Inflows into ETF Securities’ short-GBP ETFs have reached a record $275m, as investors continue to hedge against Sterling weakness in the event of a vote to leave the EU according to the fund provider.
“Most investors believe that the greatest short-term impact – of fear of Brexit rather than Brexit itself – will be on sterling and consequently we have seen a big rise in flows into our short-GBP ETFs, with approximately $219m ytd. Much of this is from investors adjusting their portfolios for Brexit risk, including the purchase of short- GBP exposure as a form of hedging,” says Townsend Lansing, executive director and head of ETCs at ETF Securities.
Nevertheless, as a result of the recent sell-off of Sterling, there is also a growing number of investors taking long positions in the GBP, according to ETF Securities, inflows into long-GBP ETF’s almost equalled those of short-GBP ETF’s.
”These inflows are by far the highest since we launched the products, and stand almost twice as high as the flows at the time of the Scottish Referendum.
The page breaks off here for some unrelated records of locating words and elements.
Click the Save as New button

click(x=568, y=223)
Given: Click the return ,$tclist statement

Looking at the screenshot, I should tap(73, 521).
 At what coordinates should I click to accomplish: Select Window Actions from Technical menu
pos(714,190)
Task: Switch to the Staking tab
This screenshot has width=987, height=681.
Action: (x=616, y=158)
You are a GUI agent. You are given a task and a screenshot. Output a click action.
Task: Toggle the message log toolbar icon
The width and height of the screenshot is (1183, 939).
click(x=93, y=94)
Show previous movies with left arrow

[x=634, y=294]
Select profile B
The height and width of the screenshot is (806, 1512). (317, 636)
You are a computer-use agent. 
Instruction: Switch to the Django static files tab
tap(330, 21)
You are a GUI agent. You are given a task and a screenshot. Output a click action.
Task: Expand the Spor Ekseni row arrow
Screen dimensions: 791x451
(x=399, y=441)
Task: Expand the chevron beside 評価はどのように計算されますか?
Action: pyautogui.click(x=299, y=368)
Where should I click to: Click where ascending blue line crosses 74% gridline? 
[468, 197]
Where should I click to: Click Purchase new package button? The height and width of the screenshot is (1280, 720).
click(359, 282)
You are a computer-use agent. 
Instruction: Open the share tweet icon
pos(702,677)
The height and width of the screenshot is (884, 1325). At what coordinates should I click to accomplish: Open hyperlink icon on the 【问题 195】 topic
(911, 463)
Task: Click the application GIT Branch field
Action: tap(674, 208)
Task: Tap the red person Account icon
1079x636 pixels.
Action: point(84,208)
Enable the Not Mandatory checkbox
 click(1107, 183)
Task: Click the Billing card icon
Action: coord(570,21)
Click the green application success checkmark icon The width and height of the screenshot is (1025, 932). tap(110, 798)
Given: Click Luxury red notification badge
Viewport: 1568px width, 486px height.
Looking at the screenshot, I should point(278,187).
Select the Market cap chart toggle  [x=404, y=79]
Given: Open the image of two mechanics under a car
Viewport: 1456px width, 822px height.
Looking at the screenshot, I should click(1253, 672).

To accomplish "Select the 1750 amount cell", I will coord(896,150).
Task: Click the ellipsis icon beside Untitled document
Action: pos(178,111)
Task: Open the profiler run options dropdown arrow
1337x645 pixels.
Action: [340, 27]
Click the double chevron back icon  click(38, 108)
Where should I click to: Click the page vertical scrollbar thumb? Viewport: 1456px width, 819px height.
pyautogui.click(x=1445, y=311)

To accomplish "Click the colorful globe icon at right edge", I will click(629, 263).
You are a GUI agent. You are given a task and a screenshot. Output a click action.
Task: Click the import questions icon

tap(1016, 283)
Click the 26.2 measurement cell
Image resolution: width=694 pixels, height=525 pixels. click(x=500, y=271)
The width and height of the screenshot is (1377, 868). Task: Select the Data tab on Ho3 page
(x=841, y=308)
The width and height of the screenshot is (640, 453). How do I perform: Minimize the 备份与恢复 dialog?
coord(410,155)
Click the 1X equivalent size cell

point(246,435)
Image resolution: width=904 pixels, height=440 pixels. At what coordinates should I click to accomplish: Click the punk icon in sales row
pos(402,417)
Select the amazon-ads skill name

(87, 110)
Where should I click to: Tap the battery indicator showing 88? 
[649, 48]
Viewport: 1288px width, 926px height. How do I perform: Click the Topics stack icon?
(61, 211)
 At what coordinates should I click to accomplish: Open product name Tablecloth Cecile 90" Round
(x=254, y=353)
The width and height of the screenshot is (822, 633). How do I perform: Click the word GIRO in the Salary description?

This week foreign exchange markets appear more confident about the referendum result being for Remain, but flows into these Short-GBP ETFS continue unabated, and in fact are accelerating, as investors seek to hedge the potential downside of a Leave vote” he adds.
Besides a growing demand for short-GBP ETF’s Brexit concerns lead to increased demand for safe haven assets, with inflows into previous metal ETC’s increasing by $111m (€98.26m) throughout the past week alone.